いよいよ報われるタイミングだったのかもしれないが、先週、6年半も囚われていたスーパーツールのバリュートラップから脱出した。
スクリーニングによる選定
スーパーツールは、ジャスダック(現スタンダード)銘柄、プロ用工具の大手で、産業機器や太陽電池パネル販売も行っている。
この銘柄は、2015年の秋、安定的に配当をもらえそうな銘柄を探すため、低PBR、低PER、高配当利回りでスクリーニングしてリストアップした銘柄の中から選んで投資した。もちろん投資前に改めて検討して選んだが、そもそもリストアップした時点でバリュートラップにつかまりやい条件だった。
以前書いた高配当株、連続増配株への投資という記事の中で「バリュートラップに注意」という項目を書いた。再掲すると以下の部分だ、
----- (再掲開始)
業績はそこそこよく、配当利回りもいいという株がある。割安だと思って買うと、一定の稼ぎはあるが成長性の乏しい株に投資してしまうことになる。その結果、株価も全然上がらないという事態になる。いわゆるバリュートラップというやつだ。配当利回りと合わせてPBRやPERでスクリーニングして銘柄を選ぶと引っかかりやすい。
----- (再掲終了)
上記の内容は私の経験を踏まえてのものだったが、その一例がスーパーツールだったのだ。
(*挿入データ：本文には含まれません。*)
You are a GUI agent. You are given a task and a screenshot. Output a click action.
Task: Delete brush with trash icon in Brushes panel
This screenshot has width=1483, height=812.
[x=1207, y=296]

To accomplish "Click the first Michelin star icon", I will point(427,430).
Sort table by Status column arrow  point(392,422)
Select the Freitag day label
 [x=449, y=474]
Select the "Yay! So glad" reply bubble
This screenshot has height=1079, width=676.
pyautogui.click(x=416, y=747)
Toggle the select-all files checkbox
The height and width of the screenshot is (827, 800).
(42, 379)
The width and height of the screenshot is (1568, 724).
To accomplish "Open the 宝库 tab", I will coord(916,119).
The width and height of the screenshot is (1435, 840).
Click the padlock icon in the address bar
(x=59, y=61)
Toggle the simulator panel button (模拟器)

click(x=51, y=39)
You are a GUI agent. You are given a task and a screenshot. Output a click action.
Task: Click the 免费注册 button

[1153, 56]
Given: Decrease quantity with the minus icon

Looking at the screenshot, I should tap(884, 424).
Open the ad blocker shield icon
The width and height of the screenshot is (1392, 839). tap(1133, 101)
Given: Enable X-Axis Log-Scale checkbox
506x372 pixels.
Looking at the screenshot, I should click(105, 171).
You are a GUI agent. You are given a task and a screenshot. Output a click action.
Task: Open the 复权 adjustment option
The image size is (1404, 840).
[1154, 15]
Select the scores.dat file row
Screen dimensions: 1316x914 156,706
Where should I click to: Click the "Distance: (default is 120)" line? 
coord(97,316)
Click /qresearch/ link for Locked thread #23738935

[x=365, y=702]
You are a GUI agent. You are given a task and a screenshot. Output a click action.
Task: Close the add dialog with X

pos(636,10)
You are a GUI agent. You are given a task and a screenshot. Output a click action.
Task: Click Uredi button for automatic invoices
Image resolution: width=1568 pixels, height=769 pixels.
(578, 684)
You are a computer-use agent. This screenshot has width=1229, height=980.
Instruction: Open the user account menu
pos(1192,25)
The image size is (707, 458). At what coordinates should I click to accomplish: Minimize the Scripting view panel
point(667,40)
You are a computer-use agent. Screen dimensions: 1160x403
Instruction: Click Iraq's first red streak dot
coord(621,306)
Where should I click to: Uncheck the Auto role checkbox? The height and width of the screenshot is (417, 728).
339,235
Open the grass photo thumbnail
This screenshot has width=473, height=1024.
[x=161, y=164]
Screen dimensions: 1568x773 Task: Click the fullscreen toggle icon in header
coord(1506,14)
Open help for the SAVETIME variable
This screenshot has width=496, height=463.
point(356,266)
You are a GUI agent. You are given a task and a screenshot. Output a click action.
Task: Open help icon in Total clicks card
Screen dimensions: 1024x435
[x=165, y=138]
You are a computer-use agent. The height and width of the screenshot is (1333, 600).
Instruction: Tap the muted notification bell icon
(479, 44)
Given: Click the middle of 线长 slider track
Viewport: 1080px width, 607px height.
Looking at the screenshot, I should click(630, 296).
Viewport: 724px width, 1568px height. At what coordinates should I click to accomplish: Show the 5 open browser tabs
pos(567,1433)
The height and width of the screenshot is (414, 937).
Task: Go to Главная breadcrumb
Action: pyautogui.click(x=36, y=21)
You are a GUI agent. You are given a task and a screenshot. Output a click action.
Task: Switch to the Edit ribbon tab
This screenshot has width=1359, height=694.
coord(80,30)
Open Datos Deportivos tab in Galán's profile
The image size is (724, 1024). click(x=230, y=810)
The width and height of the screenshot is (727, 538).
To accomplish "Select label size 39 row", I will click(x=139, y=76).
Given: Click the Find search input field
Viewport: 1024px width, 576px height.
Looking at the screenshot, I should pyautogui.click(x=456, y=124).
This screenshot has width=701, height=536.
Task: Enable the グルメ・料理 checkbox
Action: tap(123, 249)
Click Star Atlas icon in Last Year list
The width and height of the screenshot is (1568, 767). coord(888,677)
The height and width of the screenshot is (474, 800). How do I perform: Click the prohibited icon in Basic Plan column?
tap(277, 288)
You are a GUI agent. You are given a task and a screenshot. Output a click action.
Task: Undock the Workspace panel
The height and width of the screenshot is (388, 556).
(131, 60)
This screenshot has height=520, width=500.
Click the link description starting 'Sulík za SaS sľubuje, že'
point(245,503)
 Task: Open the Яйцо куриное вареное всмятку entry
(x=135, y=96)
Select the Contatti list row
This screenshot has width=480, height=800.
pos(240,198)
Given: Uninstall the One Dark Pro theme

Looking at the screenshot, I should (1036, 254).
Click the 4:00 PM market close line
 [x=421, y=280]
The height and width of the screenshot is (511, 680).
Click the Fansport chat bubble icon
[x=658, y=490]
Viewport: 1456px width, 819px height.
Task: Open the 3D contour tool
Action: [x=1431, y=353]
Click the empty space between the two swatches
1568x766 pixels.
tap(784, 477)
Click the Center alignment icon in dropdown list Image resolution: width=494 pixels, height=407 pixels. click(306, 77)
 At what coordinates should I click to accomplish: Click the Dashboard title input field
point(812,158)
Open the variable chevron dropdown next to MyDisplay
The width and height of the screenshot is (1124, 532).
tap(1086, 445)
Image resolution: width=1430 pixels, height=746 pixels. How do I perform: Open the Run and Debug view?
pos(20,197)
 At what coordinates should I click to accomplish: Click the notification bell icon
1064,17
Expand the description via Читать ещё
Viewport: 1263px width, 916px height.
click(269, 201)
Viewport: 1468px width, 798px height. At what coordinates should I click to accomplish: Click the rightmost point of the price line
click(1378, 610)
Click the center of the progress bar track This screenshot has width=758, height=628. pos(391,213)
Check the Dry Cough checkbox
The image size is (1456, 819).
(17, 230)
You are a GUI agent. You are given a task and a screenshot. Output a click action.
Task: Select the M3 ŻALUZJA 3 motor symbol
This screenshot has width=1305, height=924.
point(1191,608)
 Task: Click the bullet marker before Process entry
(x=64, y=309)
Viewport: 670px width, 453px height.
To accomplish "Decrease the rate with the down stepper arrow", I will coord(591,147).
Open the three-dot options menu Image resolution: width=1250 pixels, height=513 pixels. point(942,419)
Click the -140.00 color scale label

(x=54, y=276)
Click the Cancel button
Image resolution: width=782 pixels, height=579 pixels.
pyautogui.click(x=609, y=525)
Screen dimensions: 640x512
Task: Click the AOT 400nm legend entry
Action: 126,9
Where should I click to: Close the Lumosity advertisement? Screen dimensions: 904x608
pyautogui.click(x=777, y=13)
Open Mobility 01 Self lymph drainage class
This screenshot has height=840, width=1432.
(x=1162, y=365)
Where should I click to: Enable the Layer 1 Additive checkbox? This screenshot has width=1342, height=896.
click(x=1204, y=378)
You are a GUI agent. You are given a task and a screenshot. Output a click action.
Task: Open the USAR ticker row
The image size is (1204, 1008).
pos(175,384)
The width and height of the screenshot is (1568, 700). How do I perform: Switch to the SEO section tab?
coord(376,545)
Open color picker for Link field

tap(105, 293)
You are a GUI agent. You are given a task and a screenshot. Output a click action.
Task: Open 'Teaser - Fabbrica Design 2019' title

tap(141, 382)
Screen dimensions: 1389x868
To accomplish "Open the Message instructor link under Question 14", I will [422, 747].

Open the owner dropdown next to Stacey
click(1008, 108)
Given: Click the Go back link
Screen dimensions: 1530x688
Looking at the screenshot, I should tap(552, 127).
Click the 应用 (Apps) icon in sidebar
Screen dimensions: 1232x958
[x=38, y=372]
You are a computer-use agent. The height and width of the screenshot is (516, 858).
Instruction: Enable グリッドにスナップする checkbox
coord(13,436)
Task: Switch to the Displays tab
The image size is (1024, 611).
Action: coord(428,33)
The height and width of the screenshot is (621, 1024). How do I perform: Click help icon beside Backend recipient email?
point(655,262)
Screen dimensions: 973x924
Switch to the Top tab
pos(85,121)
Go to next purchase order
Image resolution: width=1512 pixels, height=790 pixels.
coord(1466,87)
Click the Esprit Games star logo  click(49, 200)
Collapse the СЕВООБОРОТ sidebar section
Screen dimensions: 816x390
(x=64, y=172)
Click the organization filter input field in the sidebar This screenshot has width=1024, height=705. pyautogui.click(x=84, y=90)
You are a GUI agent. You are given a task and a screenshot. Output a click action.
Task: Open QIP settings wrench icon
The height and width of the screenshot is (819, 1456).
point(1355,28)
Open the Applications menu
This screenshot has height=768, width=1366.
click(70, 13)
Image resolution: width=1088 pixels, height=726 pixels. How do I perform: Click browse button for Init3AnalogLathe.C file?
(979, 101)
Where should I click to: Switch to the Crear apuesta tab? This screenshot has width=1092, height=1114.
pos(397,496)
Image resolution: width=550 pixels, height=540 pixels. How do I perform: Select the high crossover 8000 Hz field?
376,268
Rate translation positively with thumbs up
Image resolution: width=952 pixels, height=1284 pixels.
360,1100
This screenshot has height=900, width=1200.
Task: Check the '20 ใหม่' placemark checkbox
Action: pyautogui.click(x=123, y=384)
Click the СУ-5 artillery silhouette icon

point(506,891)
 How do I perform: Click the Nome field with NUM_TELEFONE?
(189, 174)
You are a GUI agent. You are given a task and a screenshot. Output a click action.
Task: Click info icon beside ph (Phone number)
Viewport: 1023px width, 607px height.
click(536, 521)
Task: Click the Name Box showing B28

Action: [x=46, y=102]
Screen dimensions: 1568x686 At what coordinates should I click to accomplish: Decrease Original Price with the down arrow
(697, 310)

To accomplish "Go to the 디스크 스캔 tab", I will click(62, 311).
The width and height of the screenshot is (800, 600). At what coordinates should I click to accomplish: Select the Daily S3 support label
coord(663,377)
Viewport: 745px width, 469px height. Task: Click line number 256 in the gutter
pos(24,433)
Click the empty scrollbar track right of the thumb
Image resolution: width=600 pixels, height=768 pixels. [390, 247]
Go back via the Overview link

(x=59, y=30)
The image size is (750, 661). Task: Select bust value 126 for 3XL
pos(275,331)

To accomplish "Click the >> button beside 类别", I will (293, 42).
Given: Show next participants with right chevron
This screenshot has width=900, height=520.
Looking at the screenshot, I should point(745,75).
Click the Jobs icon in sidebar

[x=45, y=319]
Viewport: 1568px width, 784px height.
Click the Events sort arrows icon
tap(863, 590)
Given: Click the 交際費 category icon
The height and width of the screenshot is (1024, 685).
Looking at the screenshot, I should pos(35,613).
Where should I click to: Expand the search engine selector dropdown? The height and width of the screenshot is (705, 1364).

最近はスクリーニングできるツール(マネックス銘柄スカウター等)も増えているので、売上や利益なども含めて少しは伸びている銘柄を選んだ方がよいと思っている。ただ、コロナ禍のようなことがあると売上増や利益増が不連続になることもあるので、単純にはスクリーニングし難いかもしれない。
スーパーツールの値動きと売買
いつものごとく、チャートに実際の売買の状況を追記すると下記の通りとなる。
最初に買った時は5株併合後の株価換算で2,250円、ちょうど6年半後に売った時は2,320円で僅か3.1%しか上がっていない。チャートを見ての通り、2012年末から始まったアベノミクス相場での買いが回ってきて水準訂正した後、長期に渡り2,200円±400円程度の値動きを続けてきた。
逆にコロナショックのように市場全体が暴落している時でも落ち具合は小さかった。そのため、2020年2月末から3月初旬にかけて100株ずつ薄利売却(合計で税引前利益は約3万円)し、コロナショクで下げている銘柄の購入資金を捻出した。この時点で一旦バリュートラップから脱出したはずだった。
ところが、スーパーツール自身が売却後一週間で500円以上も下げたので、1,800円で100株だけ買い戻してしまった。スーパーツールの値動きだけを見ればうまく買い戻せているが、本来の狙い通り、もっと下げのきつい銘柄に回すべきだったと思う。
スーパーツールは昨年7月央から上限50,000株、2.44%、1億円、11月末までの市場買い付けの自社株買いを行った。発表後は好感された買が入って一段高となったものの、普段の出来高は非常は小さい銘柄なので、その後は底固くジリジリと上げていくだけだった。
自社株買いは、板情報を見ていると、前日の終値で少しだけ買い注文を出しておくような買い方に見えた。それでも9月には2,400円台に到達した。その頃も売ろうかと考えていたが、結局、売りそびれてしまった。
その後は2,000円割れまで下げていたが、4月27日に発表した前期決算と今期見通しが良かったので出直ってきた。22年3月期の連結経常利益は前期比25.5%増の6.1億円、23年3月期も前期比35.2%増の8.2億円に拡大する見通しだった。 今期年間配当は10円増配の70円の予定だ。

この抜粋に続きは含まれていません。